The Volkswagen Group will start testing a fleet of ten fully autonomous Audi e-Tron in the Haiheng district of the Chinese city of Hefei, which has about 80 km of roads with infrastructure compatible with smart vehicles. Residents of the area will be able to “summon” these autonomous taxis using a Volkswagen app.
“This is our first pilot project in China that seeks to link the automotive, electrical, and digital worlds to benefit consumers,” said Volkswagen China Executive Vice President Weiming Soh. According to the manager, this project could later be extended to other cities, although at the moment there is no specific schedule.
China is today one of the critical points in the development of autonomous driving technology, with Hefei being one of the country’s primary references thanks to the commitment of local authorities to new driving technologies, as evidenced by the deployment of infrastructure specific for autonomous vehicles on their streets.

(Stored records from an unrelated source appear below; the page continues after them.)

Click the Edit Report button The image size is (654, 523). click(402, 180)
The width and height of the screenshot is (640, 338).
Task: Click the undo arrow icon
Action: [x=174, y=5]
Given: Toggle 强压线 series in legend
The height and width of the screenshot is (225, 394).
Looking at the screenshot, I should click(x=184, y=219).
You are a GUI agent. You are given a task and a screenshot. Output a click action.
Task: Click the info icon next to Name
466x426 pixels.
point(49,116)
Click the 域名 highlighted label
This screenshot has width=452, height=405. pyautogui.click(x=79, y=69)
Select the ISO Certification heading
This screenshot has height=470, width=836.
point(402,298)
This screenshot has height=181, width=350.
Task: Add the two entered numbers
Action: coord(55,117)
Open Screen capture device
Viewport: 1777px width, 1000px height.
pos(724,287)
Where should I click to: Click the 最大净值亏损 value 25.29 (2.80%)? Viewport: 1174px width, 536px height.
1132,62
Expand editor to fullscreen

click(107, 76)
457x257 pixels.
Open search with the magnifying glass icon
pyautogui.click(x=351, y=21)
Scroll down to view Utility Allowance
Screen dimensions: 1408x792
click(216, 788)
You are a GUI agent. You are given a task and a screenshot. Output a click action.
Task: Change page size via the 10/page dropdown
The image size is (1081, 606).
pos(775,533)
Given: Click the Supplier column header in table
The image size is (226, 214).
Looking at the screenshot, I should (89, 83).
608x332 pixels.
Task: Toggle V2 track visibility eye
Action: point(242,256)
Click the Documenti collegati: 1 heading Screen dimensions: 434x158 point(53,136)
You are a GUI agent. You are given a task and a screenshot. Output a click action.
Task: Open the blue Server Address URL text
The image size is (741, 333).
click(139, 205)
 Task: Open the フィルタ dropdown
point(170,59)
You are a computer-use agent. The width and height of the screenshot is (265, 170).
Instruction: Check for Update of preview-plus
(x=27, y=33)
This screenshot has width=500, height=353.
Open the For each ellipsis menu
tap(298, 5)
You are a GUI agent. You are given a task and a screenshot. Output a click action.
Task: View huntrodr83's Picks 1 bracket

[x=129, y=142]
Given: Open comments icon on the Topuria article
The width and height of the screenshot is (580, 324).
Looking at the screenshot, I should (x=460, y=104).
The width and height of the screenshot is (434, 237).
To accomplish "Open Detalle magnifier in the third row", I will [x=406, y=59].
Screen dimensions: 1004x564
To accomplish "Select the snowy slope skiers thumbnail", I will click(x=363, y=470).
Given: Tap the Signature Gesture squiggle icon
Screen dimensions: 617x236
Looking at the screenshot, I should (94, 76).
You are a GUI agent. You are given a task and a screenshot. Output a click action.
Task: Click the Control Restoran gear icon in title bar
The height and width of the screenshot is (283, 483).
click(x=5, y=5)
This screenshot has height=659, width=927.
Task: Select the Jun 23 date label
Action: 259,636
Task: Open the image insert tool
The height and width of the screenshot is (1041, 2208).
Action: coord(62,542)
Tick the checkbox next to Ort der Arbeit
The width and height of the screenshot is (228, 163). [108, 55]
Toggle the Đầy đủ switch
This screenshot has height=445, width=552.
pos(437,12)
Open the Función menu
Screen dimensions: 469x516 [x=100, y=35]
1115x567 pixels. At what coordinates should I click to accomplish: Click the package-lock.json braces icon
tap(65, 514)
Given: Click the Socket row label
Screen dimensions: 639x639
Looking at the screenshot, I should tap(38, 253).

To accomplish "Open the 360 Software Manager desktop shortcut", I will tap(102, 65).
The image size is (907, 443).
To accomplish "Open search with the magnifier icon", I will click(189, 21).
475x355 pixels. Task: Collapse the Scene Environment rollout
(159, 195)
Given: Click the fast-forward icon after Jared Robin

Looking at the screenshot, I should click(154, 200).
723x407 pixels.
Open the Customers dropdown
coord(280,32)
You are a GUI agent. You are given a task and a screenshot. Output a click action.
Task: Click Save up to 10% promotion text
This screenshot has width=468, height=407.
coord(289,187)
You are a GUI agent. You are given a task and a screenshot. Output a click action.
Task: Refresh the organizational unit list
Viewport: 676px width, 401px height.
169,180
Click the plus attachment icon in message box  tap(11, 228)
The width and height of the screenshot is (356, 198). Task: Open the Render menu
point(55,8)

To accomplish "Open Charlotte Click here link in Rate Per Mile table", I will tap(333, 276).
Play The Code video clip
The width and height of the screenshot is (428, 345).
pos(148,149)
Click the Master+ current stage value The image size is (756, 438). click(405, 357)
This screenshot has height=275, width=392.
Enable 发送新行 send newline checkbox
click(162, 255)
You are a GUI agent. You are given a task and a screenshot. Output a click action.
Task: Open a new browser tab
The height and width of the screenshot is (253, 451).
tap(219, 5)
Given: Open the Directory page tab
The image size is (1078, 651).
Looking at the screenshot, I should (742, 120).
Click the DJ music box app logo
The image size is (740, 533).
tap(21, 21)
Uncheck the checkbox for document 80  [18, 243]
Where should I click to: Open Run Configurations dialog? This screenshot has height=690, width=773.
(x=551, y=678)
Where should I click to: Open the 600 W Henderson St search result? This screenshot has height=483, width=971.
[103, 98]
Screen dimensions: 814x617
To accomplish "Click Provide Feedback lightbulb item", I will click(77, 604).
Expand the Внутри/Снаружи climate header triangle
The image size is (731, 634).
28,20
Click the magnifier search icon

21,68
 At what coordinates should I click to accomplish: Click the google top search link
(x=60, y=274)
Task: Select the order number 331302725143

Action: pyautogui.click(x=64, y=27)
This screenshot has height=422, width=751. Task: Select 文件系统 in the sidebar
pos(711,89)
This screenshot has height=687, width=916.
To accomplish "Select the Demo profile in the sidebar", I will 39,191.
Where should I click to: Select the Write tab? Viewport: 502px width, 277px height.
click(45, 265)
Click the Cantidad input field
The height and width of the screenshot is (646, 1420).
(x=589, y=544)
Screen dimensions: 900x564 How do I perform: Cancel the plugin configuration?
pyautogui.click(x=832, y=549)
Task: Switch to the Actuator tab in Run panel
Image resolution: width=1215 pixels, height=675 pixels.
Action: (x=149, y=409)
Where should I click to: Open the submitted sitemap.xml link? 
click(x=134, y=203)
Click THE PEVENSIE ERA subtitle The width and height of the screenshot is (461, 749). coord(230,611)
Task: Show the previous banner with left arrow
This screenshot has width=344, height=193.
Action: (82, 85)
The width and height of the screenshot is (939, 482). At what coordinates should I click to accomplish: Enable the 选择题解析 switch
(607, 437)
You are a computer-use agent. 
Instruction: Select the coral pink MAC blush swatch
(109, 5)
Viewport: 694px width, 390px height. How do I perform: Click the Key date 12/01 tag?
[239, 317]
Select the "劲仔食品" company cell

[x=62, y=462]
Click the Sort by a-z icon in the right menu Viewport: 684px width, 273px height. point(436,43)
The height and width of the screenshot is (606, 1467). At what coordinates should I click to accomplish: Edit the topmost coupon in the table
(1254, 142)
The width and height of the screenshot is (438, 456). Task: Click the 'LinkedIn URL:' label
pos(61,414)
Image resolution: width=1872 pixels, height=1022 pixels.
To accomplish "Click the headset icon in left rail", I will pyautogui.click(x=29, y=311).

“We feel very close to the Hefei government. You have the desire to achieve this [the advancement of autonomous driving], and we join. If you want to make cars, you need many suppliers, and that creates jobs. If we choose [Hefei] as our base, we will generate it,” Soh adds.
It is not yet clear whether the technology employed by this fleet of ten Audi e-Tron will use Argo AI technology, an autonomous driving company in which Volkswagen recently made a monstrous $2.6 billion investment. Argo AI currently has two main investors: Volkswagen and its partner Ford, who share 80% of the company.
Through Argo AI, Ford and Volkswagen, which also have the alliance to develop commercial vehicles and electric cars jointly, aim to rival Cruise (General Motors), Waymo (Google), and Tesla in the realm of autonomous driving, a field in which most manufacturers are progressing more slowly than anticipated.